● **What is required**
Could you rewrite the records in the stretch from the line containing "The image size" through the line containing "(x=1116, y=28)", replacing "filter dropdown" with "filter menu" and leaving everything else unchanged?

--- start of Input ---

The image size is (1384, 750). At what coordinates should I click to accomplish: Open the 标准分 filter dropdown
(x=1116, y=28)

--- end of Input ---
--- start of Input ---

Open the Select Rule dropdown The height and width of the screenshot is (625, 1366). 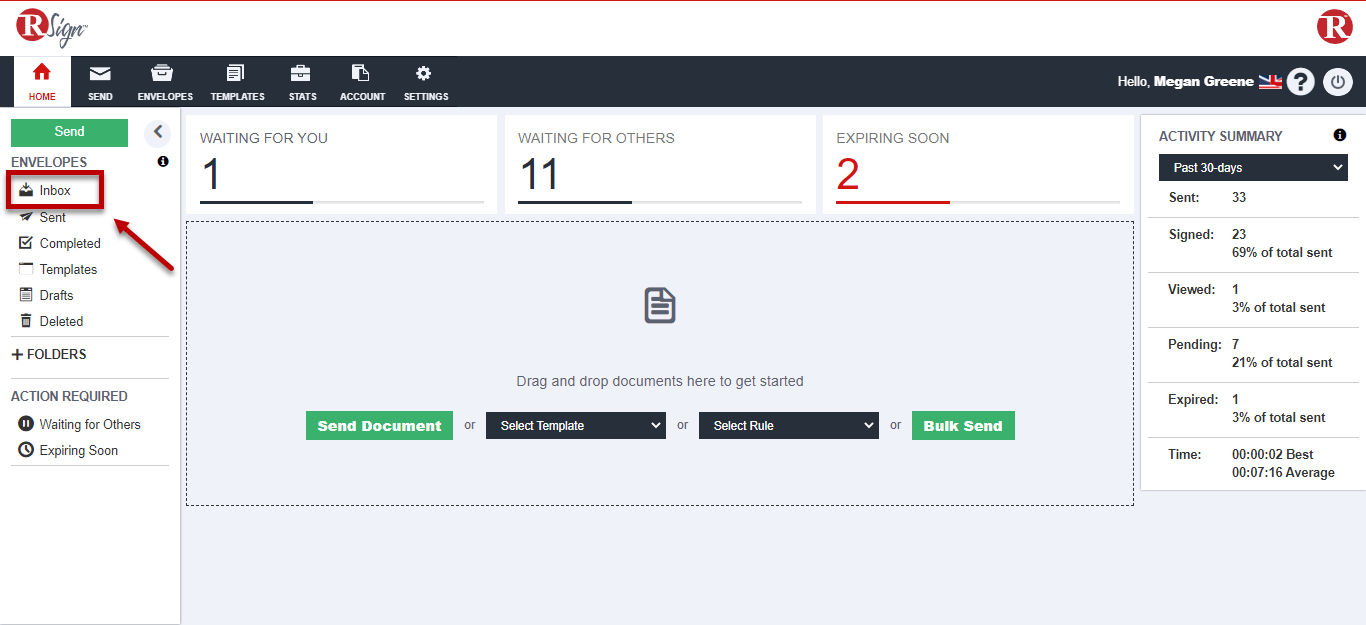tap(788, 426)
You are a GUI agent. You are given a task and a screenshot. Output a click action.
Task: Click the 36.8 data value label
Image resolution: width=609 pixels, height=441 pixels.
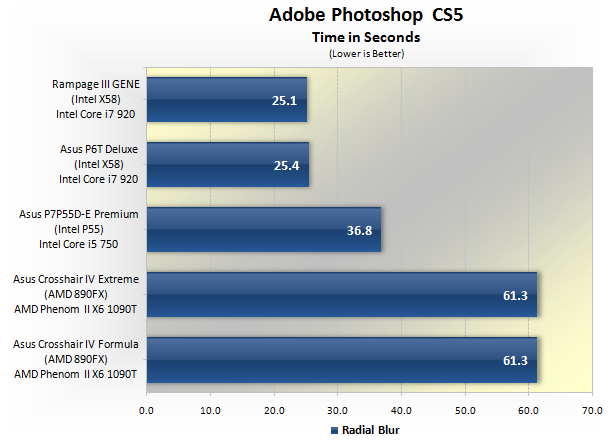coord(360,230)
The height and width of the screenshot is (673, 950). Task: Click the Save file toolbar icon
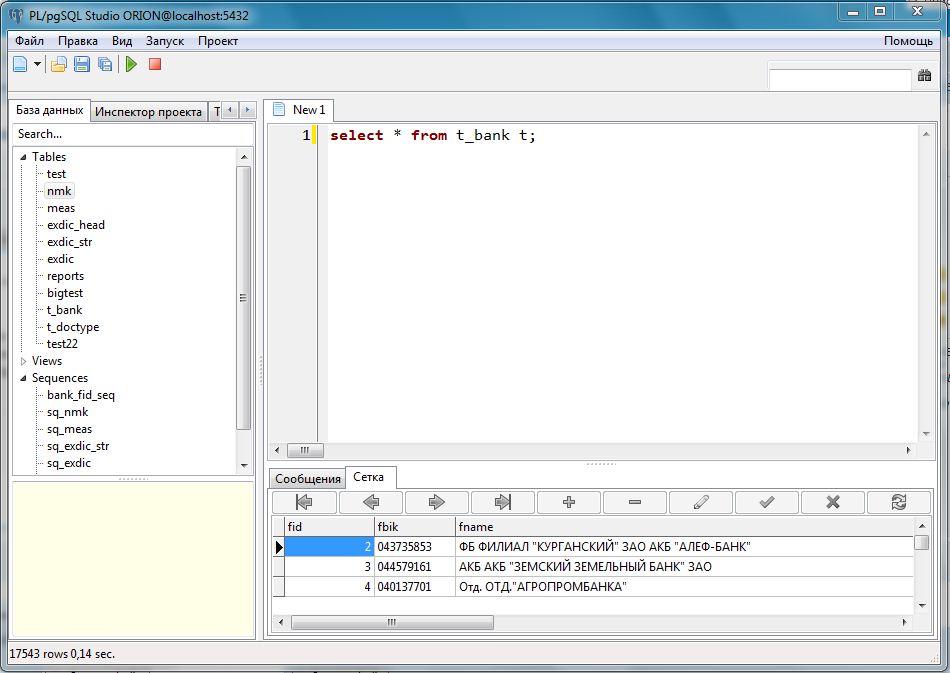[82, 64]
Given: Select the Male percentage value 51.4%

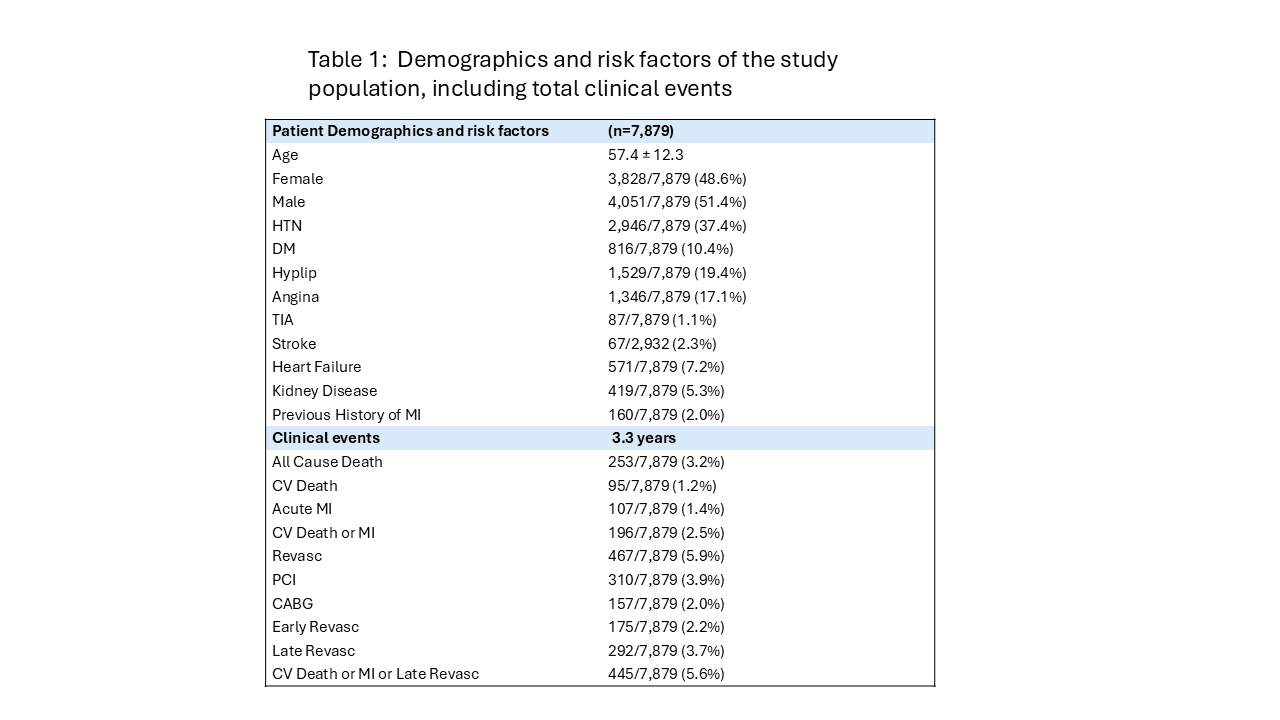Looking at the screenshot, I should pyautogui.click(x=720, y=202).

--- end of Input ---
--- start of Input ---

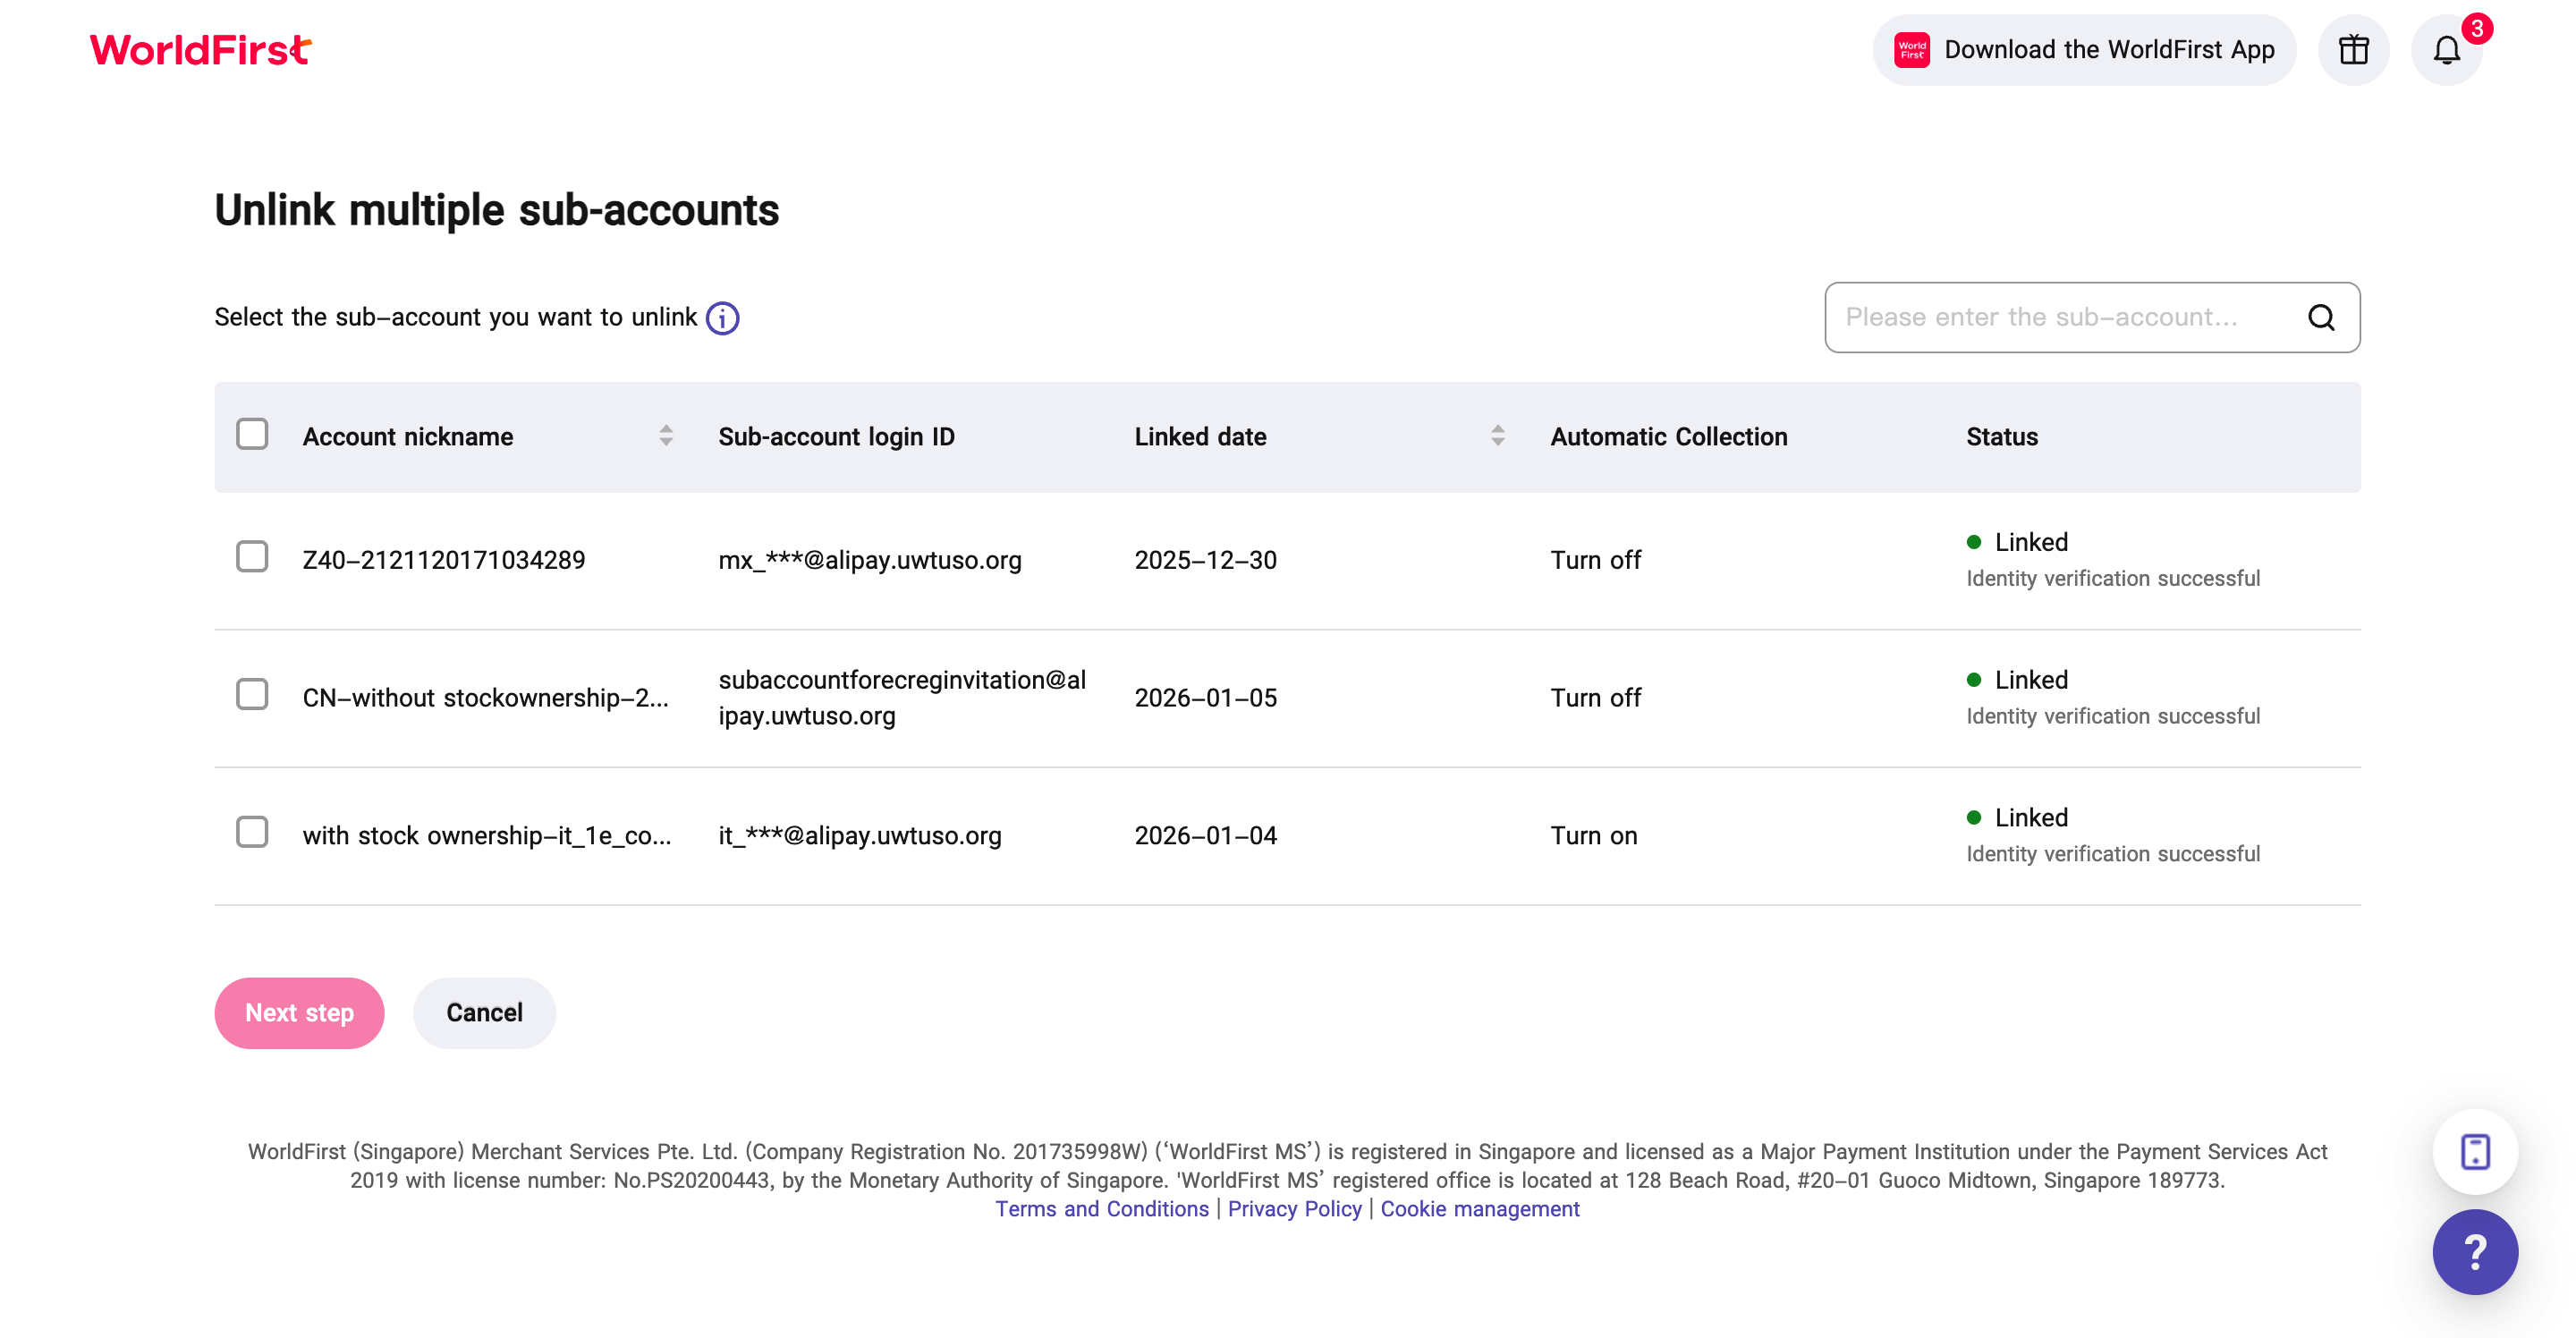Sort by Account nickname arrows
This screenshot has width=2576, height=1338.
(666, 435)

--- end of Input ---

● **Solution to this exercise**
The image size is (1384, 750). At what coordinates should I click to accomplish: Open the 标准分 filter menu
(x=1116, y=28)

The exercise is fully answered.